Future Perspectives in Antibiotics Resistance Gene Studies
ARG pollution caused by the overuse of antibiotics has increased in diverse natural environments and has become a global concern about human health. At present, the metagenomic dataset produced by high-throughput techniques was popularly applied in ARG studies. Numerous investigations have been conducted to explore the distribution, transmission, source of ARG, and the key factors driving ARGs (Li et al., 2015; Zhao et al., 2020; Li et al., 2021b). Although an increasing number of studies have been conducted, the lack of in-depth understanding of ARGs limits the management and elimination of ARG pollution. Hence, we provide several critical perspectives about research methods and data analysis in ARG studies to deep mining the knowledge of ARGs.
First, the deep mining of metagenomic datasets is essential, especially in studying the transmission and host-tracking of ARGs. Current metagenomic analyses are mainly focused on the detection of ARGs, the co-occurrence network among ARGs, and the relationship between ARGs and MGEs. However, the content of the analysis is nearly ending, and the metagenomic dataset is not fully utilized. Hence, a comprehensive analysis of metagenomic data is essential to expand the understanding of ARGs. For example, investigating the arrangement of ARGs and their relationship with adjacent genes and MGEs is a potential approach to reveal the transmission of ARGs. Moreover, on the basis of metagenome binning results, the taxonomy of ARG-carrying contigs can be accurately identified, and the key challenge of annotating the taxonomical source of ARG can be solved, thereby benefiting the host-tracking of ARGs.

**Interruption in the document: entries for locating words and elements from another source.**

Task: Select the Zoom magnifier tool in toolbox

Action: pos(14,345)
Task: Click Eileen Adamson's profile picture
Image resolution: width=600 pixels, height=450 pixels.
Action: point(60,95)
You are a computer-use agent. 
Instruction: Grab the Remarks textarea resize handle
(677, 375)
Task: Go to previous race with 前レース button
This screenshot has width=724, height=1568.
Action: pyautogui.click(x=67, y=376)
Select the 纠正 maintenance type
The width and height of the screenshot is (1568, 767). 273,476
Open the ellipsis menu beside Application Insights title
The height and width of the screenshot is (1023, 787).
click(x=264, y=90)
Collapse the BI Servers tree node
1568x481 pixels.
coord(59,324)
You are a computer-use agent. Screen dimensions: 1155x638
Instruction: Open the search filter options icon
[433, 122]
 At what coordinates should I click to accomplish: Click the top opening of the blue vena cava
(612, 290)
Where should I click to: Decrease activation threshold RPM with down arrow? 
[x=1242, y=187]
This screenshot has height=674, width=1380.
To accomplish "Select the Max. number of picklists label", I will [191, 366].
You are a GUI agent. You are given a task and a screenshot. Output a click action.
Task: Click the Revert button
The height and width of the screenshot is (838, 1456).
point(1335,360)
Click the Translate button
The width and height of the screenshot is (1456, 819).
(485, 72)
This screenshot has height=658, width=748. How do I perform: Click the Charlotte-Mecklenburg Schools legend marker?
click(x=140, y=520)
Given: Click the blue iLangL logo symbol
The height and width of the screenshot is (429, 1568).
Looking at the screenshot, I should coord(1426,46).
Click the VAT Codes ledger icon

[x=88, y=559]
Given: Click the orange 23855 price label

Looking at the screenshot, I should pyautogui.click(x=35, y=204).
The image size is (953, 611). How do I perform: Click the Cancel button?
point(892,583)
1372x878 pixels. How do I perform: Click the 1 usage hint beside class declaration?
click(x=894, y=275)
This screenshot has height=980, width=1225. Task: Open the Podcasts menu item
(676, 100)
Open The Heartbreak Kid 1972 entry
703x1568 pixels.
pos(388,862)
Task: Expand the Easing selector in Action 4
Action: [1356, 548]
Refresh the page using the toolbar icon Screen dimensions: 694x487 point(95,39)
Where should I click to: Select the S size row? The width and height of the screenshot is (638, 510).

Second, a formula or standard for calculating the ARGs abundance should be unified. Recent calculation methods of ARGs abundance are diverse, such as the transcripts per kilobase of exon model per million mapped reads (TPM) (Jing and Yan, 2020), reads per kilobase of exon per million mapped reads (RPKM) (Sekizuka et al., 2020), one read in one million reads (parts per million, ppm) (Zhang et al., 2015), (number) copy of ARG per copy of 16S rRNA gene (Li et al., 2015), and abundance (coverage, ×/Gb) (Zhao et al., 2020). This condition limits the intuitive comparison of the profiles and risks of ARGs in various environments. Designing and appointing a unified formula for calculating ARG abundance are necessary to estimate ARG pollution and its risks in different environments.
Third, the application of third-generation sequencing in ARG studies can expand the understanding of ARGs, especially their genetic location and hosts. Third-generation sequencing techniques, such as Pacific Biosciences (PacBio) and Nanopore sequencing techniques, should be applied to profile ARG composition in diverse environments, explore the occurrence pattern of ARGs, and track their source. These techniques can generate long reads and obtain large genomes that can span most repetitive sequences and benefit the taxonomical identification of ARGs (Ye et al., 2016; Qian et al., 2021b). For example, the profile, genetic location, and hosts of ARGs, particularly the potential ARG-carrying pathogens, were investigated and explored throughout the wastewater treatment process by using the combination of Nanopore and Illumina sequencing; this work established a baseline analysis framework to explore ARGs in environmental niche and expanded the knowledge of resistome in wastewater treatment plants (Che et al., 2019). Several shortcomings, such as the cost of sequencing and the extract method of high-quality DNA, limit the use of third-generation sequencing in current ARG studies.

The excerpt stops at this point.